Get and Export Data - setiamanlhc/python-snippet-code GitHub Wiki

Read Data from CSV

To use pandas library first you need to import into your Jupyter notebook. As pandas built on top of numpy, you shall import numpy first.

import numpy as np
import pandas as pd
import seaborn as sns

Next is to import superstore dataset by using pandas read_csv function. read_csv only required one mandatory parameter, your CSV file name. If you CSV has different separator other then comma, you shall add 'sep' parameter to tell pandas to read your file correctly.

df = pd.read_csv('..\\raw_data\\hotel_booking_dataset.csv')
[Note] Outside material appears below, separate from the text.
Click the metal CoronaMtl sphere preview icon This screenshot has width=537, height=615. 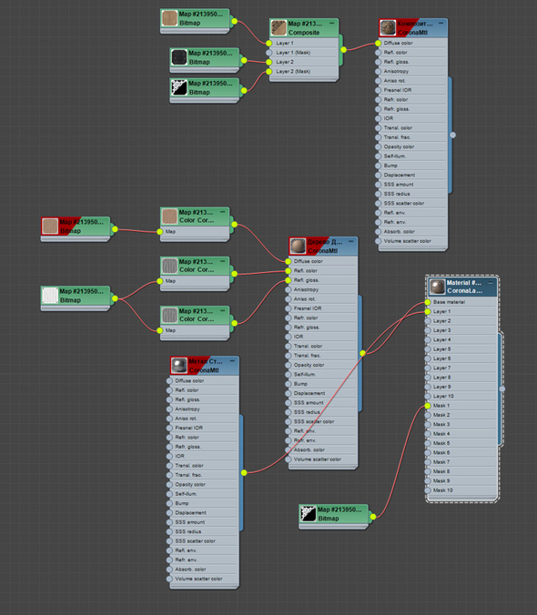click(x=179, y=366)
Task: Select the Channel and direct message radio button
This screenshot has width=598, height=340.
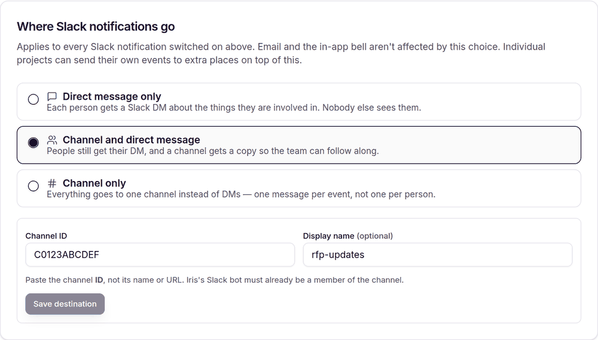Action: tap(33, 143)
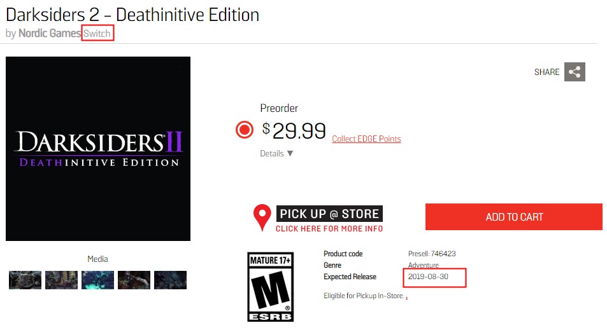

df = pd.read_csv('Superstore.csv', sep=',', quotechar='"')

# import and apply null value to 'no info' and '.' values during import
df = pd.read_csv("data/cereal.csv", skiprows = 1, na_values = ['no info', '.'])

# import subset of columns
pd.read_csv('file_name.csv', usecols= ['column_name1','column_name2'])

# import with Index column
pd.read_csv('file_name.csv',index_col='Name') # Use 'Name' column as index

Read Excel

df = pd.read_excel(SOURCE, sheet_name='Sheet1', dtype = {'col name': np.float64 | np.int32 | object})

Read Excek with limited column. Folder must be separarted with double backslash.

SOURCE = "C:\\01WorkingFiles\\datafile.xlsx"
columns = ["Main Question", "Reference to Activity List  (Y/N)","Variable", "Label","Shortened Label","Topic"]
df = pd.read_excel(SOURCE, sheet_name='Variable', usecols=columns)

Loading sample data from Seaborn library

iris = sns.load_dataset('iris')

Export to CSV with separator and header option

df.to_csv('Question_bank.csv', index=False, header=True, quotechar='"')

df.to_csv('mydata.csv')

Copy data to Clipbard so you can paste it to excel

df_samples.to_clipboard(True)

import data from Clipboard

df_samples.from_clipboard()